My advice would be get you DD to invest it in stocks and shares ISA and it should grow from there. Also I would rather save money in an ISA in my name and my husbands name instead of the junior ISA. When the child comes of age and gets the lumpsum you can’t control what they will spend it on. Instead if you have the money saved you can just use it on the child but have more control on what it is spent on. My parents spent money on my education and masters degree. Also funded my wedding and helped with purchasing our house. They definitely didn’t hand over any cash when I was 18 and would probably have spent it on frivolous things!

Darkclothes · 11/04/2025 23:51

I'm not sure I fully understand. Was the fund started 18yrs ago? Why have you not been able to see that in all that time, its only earned a faulty £56 interest??? I'm sure you are doing your best, but in 18yrs- have you never checked the balance and interest rate??? 😕

Confusedformer · 11/04/2025 23:53

Wasn’t the original amount £250?

in which case it’s doubled?

GertrudePerkinsPaperyThing · 11/04/2025 23:59

Auldy · 11/04/2025 23:16

We had one child within the CTF era and one just after so we had to open a junior ISA for the youngest otherwise it just wouldn't have been fair.

Yes we did that too.

The older one has currently got more in hers though as there were better funds available at the time - so we’re trying to catch the younger one up a bit.

(It’s being used to save for Uni fees and my dd will definitely use it for that)

LoveHeartsFan · 12/04/2025 00:17

You could encourage her to save into a LISA (Lifetime ISA) as part of her ISA allowance, as she will get a government-funded top-up of 25% and it is in a tax-exempt wrapper.

There are some caveats: you can only pay in up to £4k a year, but as the government will top it up with 25%, £1k on top of £4k is worth having. It’s intended to be used either to save for your first property or to be taken out at 60.

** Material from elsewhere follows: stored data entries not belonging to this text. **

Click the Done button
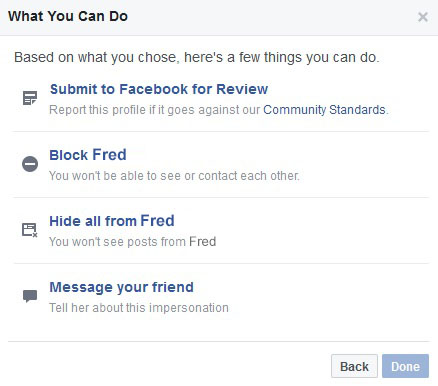Viewport: 438px width, 386px height. point(405,366)
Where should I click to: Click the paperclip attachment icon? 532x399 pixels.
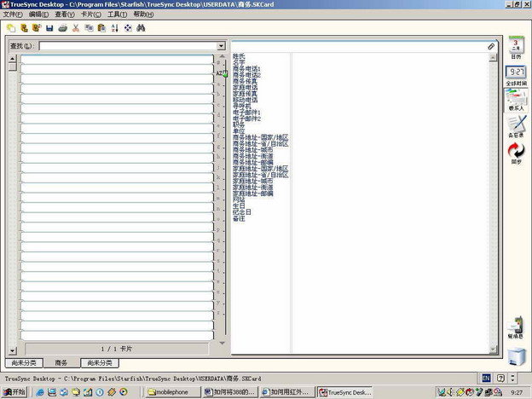491,46
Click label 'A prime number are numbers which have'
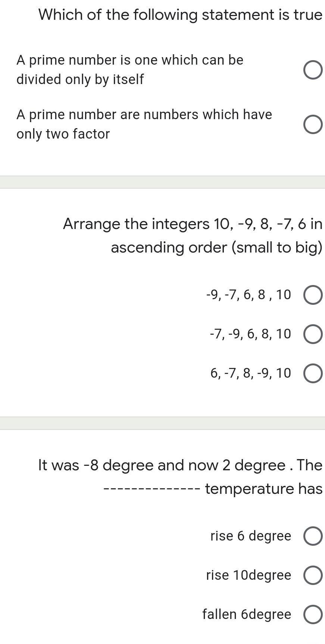 [x=144, y=115]
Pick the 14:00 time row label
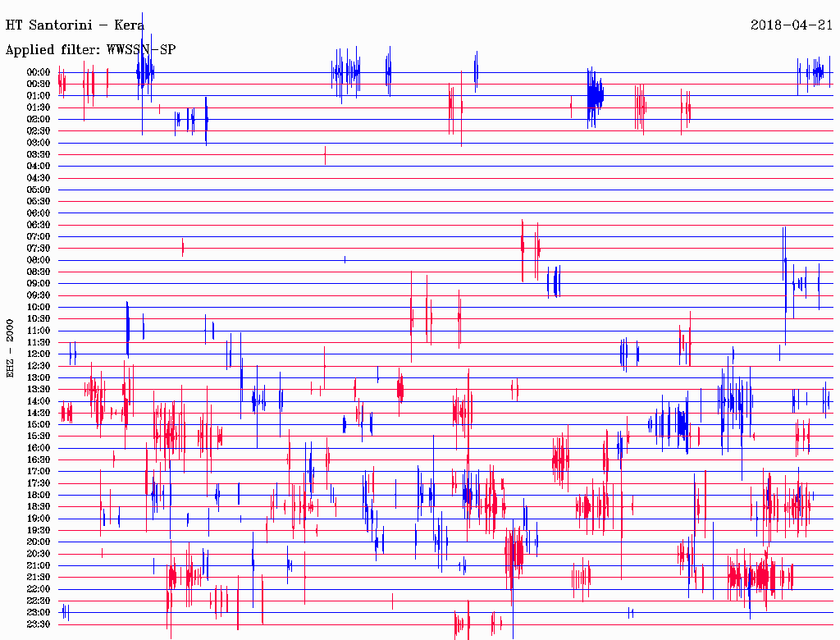 point(39,401)
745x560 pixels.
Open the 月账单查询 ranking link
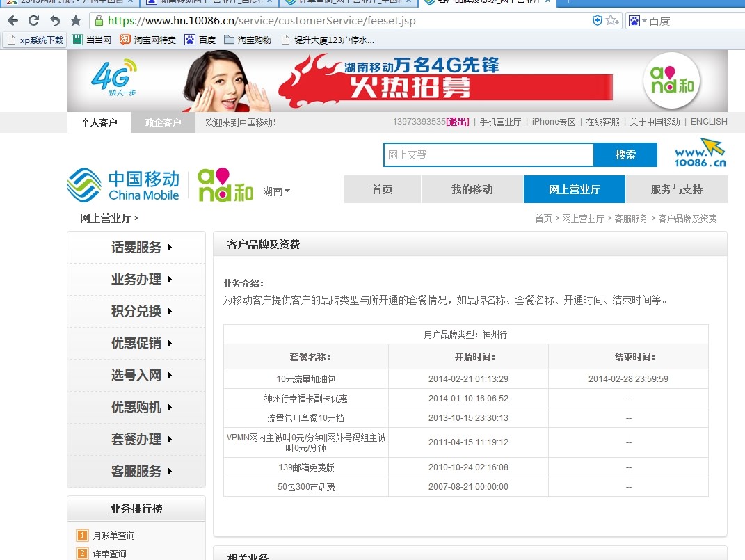click(113, 536)
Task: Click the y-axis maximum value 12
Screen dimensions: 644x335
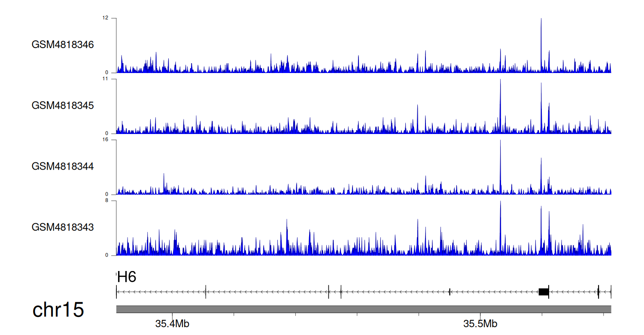Action: coord(105,18)
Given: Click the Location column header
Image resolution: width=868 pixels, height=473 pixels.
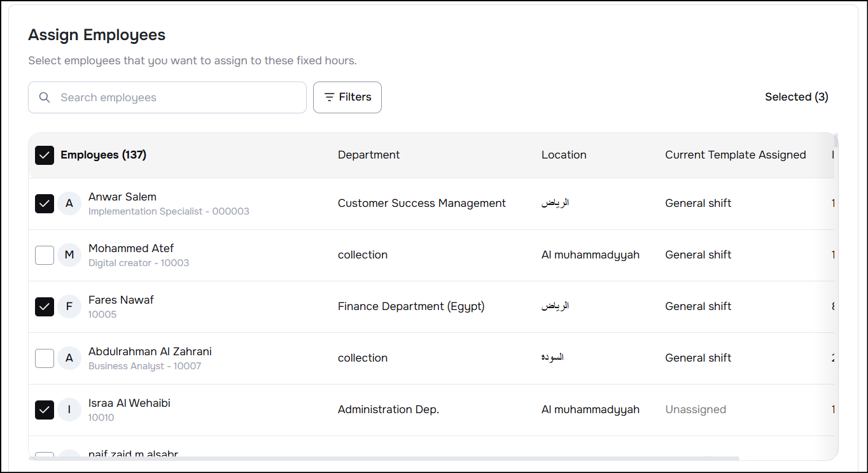Looking at the screenshot, I should pyautogui.click(x=564, y=155).
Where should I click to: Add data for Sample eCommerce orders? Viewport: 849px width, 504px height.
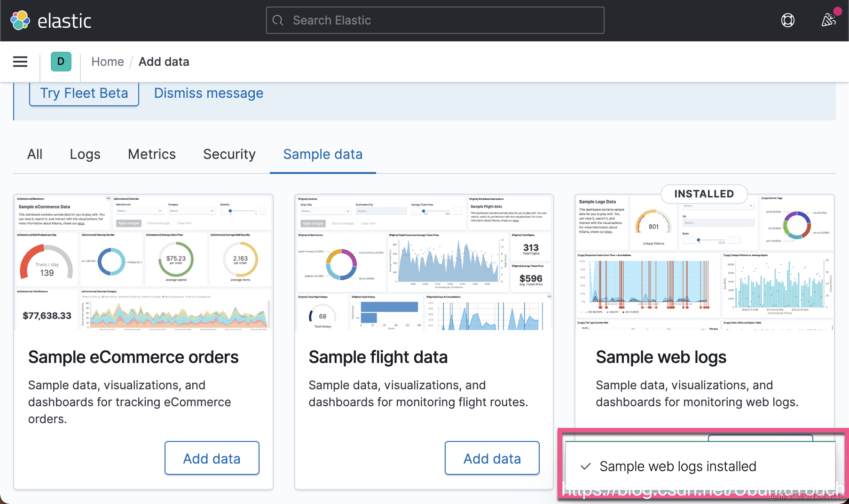point(212,458)
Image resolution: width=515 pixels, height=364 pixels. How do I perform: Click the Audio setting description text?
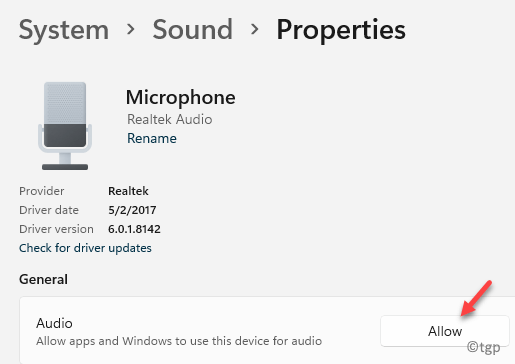179,341
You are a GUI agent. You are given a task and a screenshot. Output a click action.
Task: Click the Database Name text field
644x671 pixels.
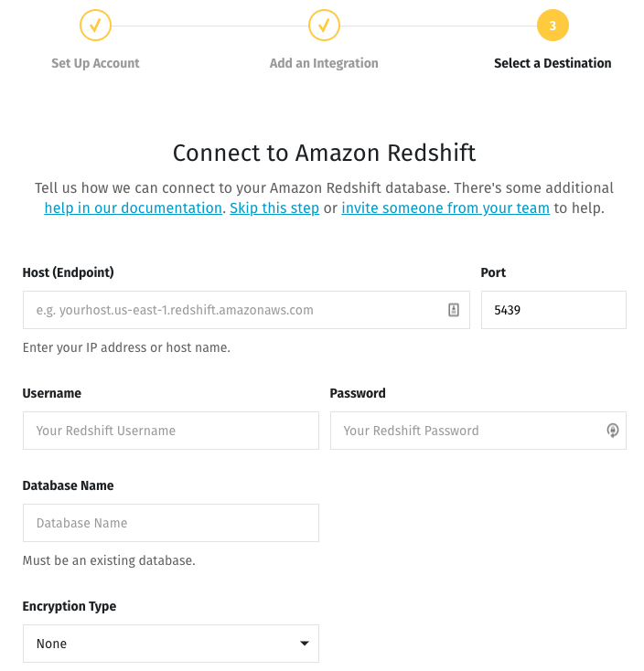(170, 523)
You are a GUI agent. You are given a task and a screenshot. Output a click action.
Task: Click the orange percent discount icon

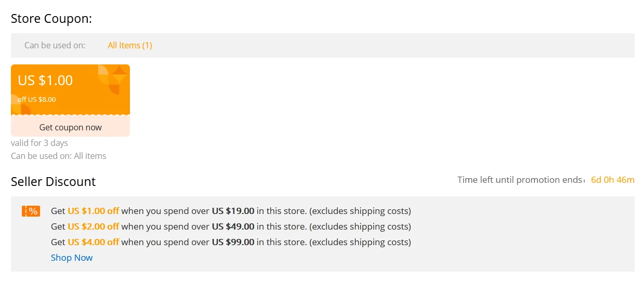[x=31, y=211]
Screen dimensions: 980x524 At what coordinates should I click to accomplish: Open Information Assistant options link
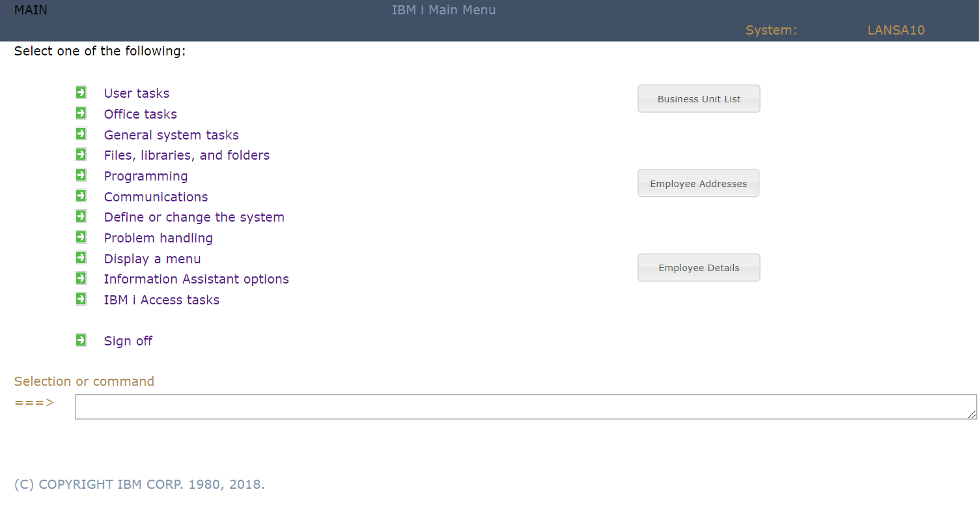[x=196, y=279]
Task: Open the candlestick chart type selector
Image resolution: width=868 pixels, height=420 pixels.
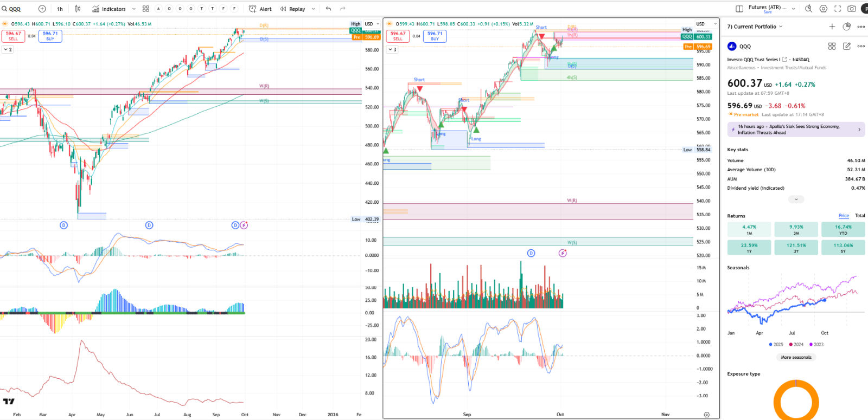Action: coord(78,9)
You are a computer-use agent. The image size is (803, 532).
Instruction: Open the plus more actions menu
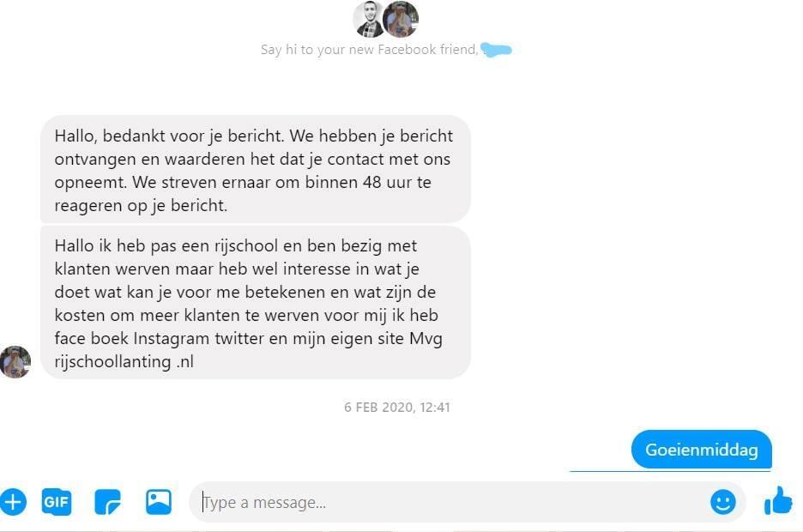pyautogui.click(x=13, y=502)
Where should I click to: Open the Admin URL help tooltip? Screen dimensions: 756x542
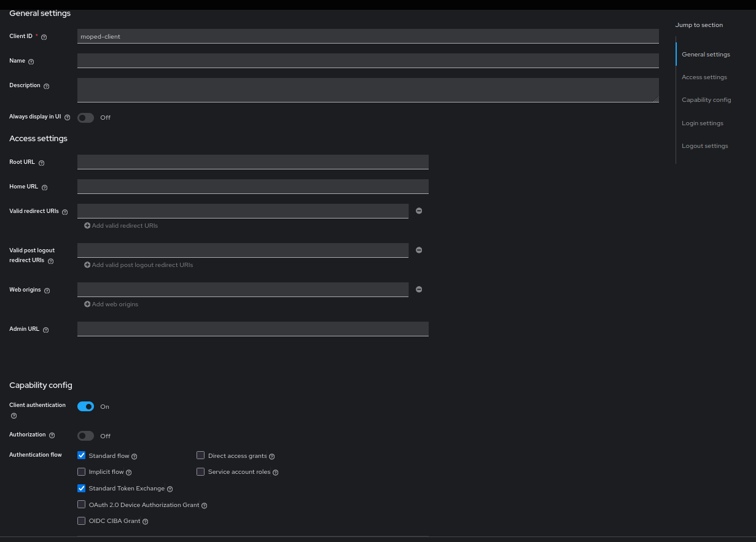(45, 330)

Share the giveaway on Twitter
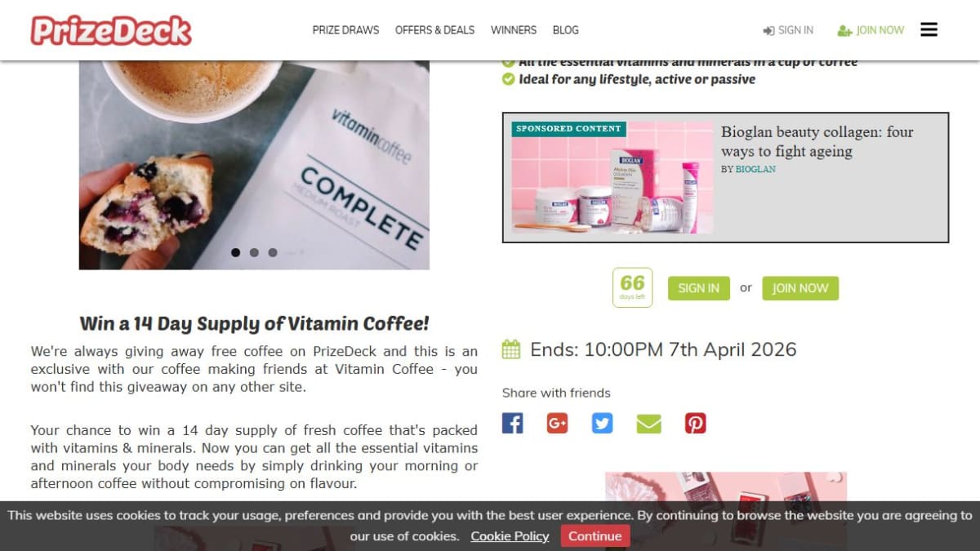602,423
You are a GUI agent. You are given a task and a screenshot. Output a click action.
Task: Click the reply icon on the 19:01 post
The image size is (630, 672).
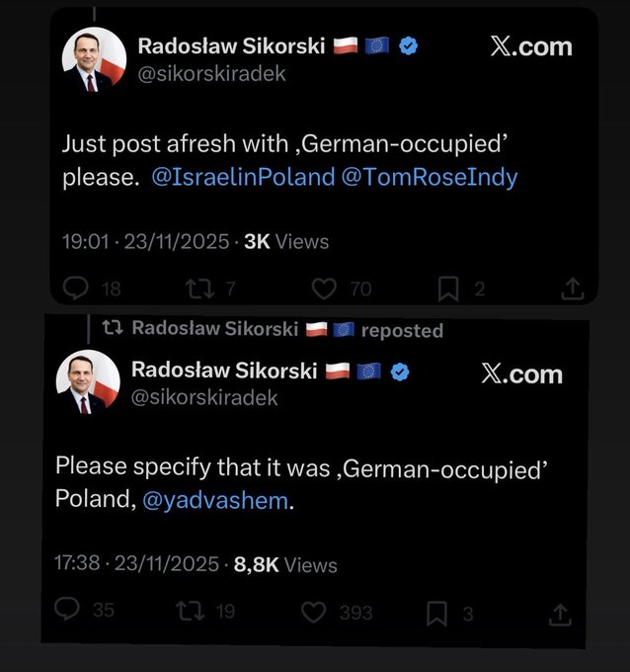(77, 289)
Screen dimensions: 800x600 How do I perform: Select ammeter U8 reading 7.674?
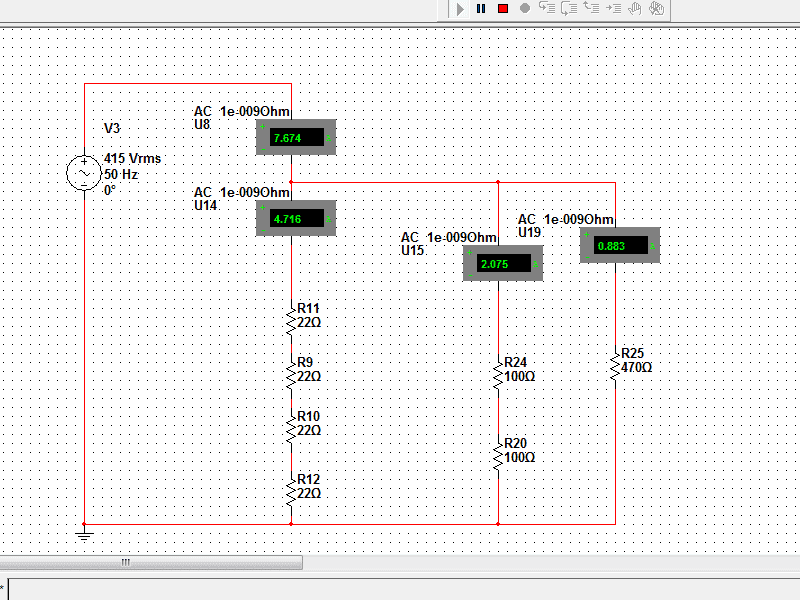point(295,138)
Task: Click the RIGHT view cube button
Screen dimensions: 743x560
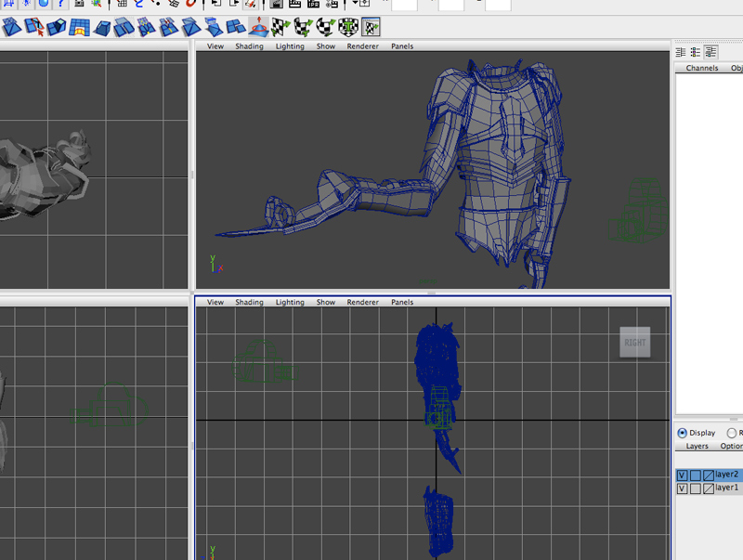Action: 635,342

https://www.gov.uk/lifetime-isa

Given her age she’s unlikely otherwise to benefit from a tax wrapper in a standard cash or S&S ISA - that’s probably more for when she’s earning and saving enough money to be liable to pay tax on interest.

At her age, she may be better off saving regularly into something like a high interest regular saver account, or even more than one with different banks or building societies.

They typically start from fairly low sums, as little as £1 or £10 a month, typically for a year, although some are shorter or longer periods, and many pay a decent rate of interest at the moment, around 5-7%. Their advantage is that they encourage a savings habit without being too onerous a burden if studying or starting out in a career.

An easy or limited access one will allow her immediate access to funds to put down a deposit to purchase a car, or she could stay fixed without access to the money for a higher rate for a year and reinvest some money in a new regular saver and use the rest to help with the car.

Lifetime ISA

Tax free saving for your first home and later life: what is a LISA, who can apply, 25% government bonus, withdrawal charges.

https://www.gov.uk/lifetime-isa

Pinepeak2434 · 12/04/2025 00:24

I put my sons in shares and I forgot about them until two years ago but I never knew how to move them somewhere else, they are only worth about £800 and my son turns 18 this year. I never added anything to it. He knows nothing about it, so I might remove them and try to build it up for when he is 21. He has a part time job alongside doing his Alevels so I’d rather set up an ISA for him.

Timeforchangeornot · 12/04/2025 00:28

I didn't pay into mine for three reasons

  1. zero spare cash at that point
  2. disagreed with the ethos of an 18yr old being handed a load of cash
  3. a third child two years later missed out on the ctf so I didn't want the other two to have loads more. As it is, I'll be able to match what their siblings have.

Don't feel guilty!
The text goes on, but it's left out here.